Gray and Gray
Alongside the now-Melbourne-based winemaker Mitch Sokolin, he’s turned it into a 28-seat wine bar and restaurant, with a focus on Russian and Georgian food. The pair have kept the name but added the two things they love most – making it Gray and Gray Bread and Wine.
Portnoy and Sokolin were both raised in New York, with Russian-Jewish heritage. They met through a mutual friend and began making wine together in Georgia, a Caucasus nation at the intersection of Europe and Asia.
That experience informs the drinks line-up, which involves a chalked-up wine list filled with left-of-centre drops from Georgia, Spain, France and Italy. And Sokolin can tell you the story of every grape and winemaker.
Moving through, you get the feeling Portnoy has built the kitchen as a window to the restaurant, not the other way around. He plates up four-course tasting menus looking out over the hand-tiled floor. There’s a raised communal table that extends to the service counter, with spots for two scattered around the edges.

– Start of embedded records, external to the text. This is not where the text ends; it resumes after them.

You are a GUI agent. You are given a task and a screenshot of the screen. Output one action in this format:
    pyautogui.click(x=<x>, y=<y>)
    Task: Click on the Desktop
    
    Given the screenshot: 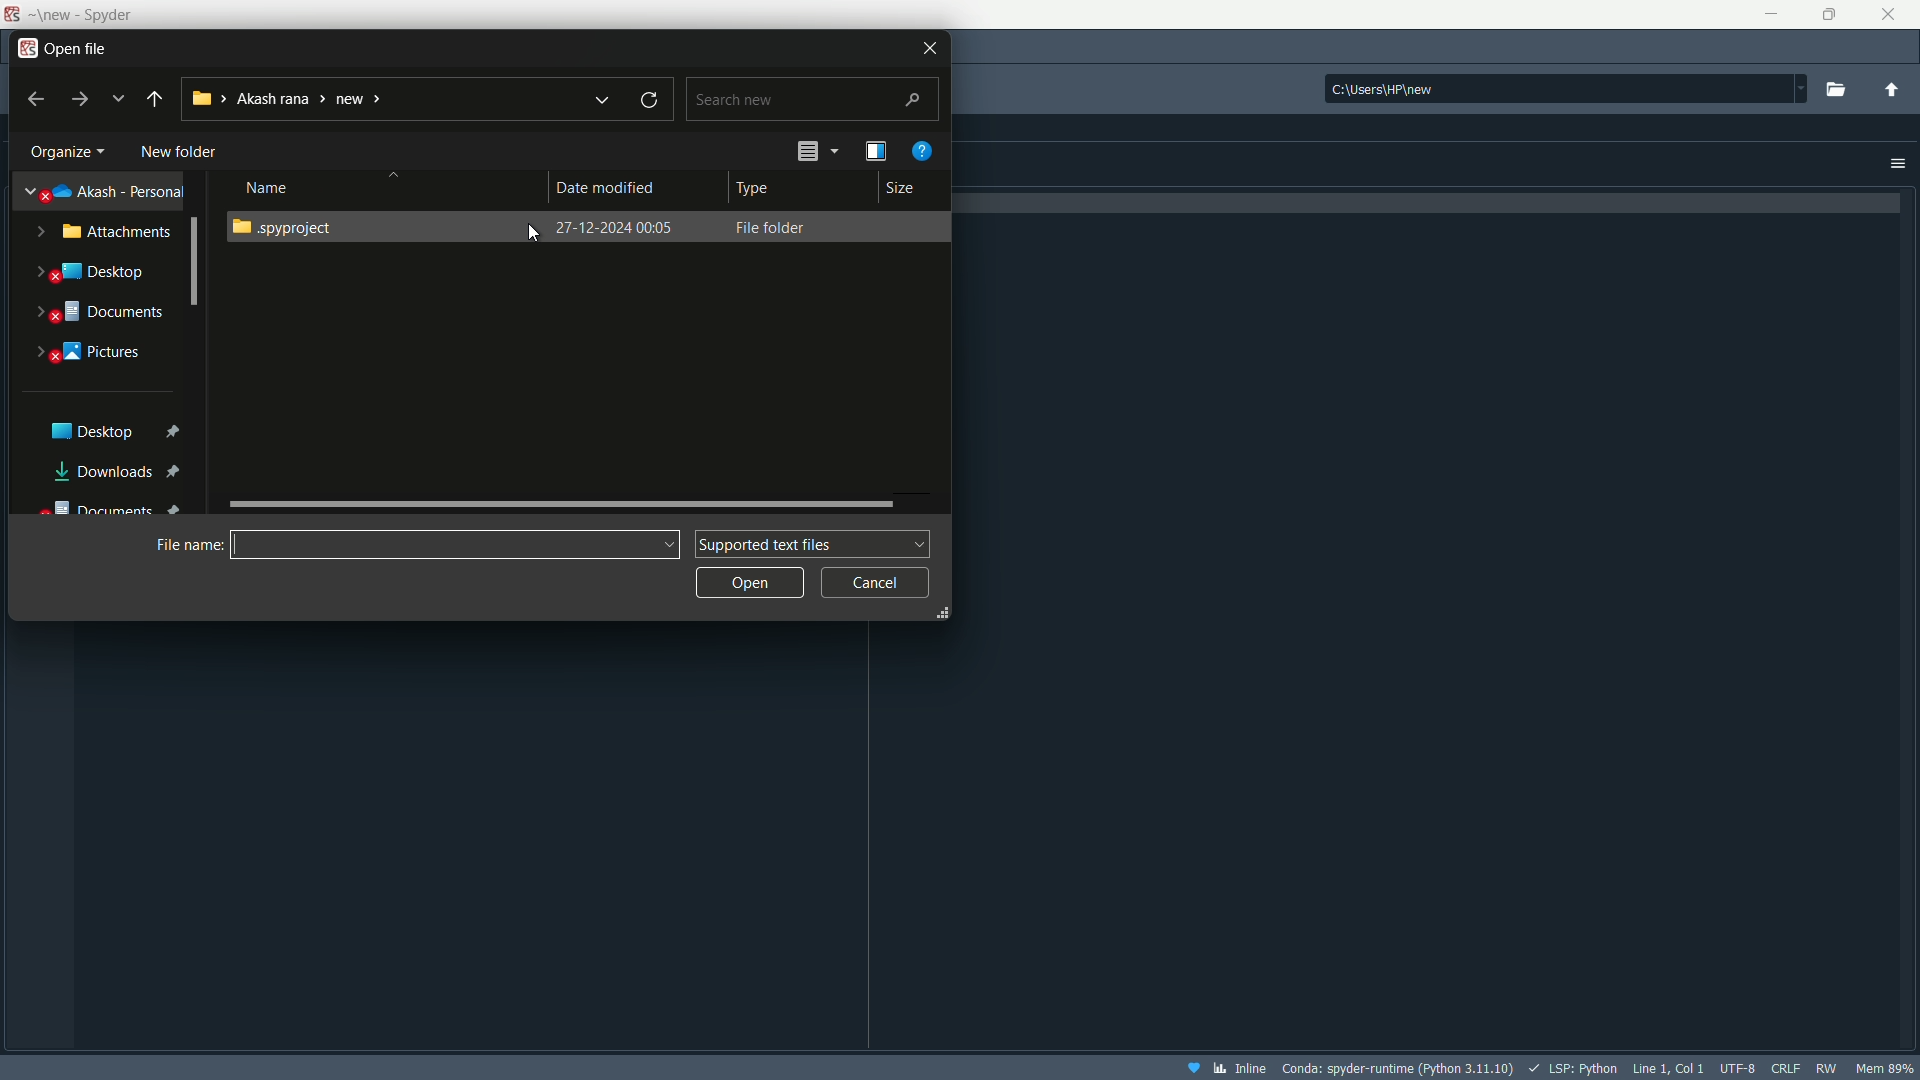 What is the action you would take?
    pyautogui.click(x=95, y=270)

The menu leans on the bakery for the first course; a selection of breads, the menu reads, comes with “various fats, dairy and preserved vegetables”. Think dill-pickled cucumbers with beetroot and house brinza (a fresh, salty sheep’s milk cheese). Mackerel stands in for pickled herring in the selyodka, which is dressed with padrón peppers and preserved blood lime), it’s served with a Georgian cornbread called mchadi.
The star of the main course is coulibiac, a flaky puff-pastry pie with salmon, hard-boiled egg, tarragon and a mustardy sauce. For dessert, Portnoy cuts and plates thick wedges of both his lofty 10-layered medovik (Russian honey cake) and makovy (poppy seed and fig torte).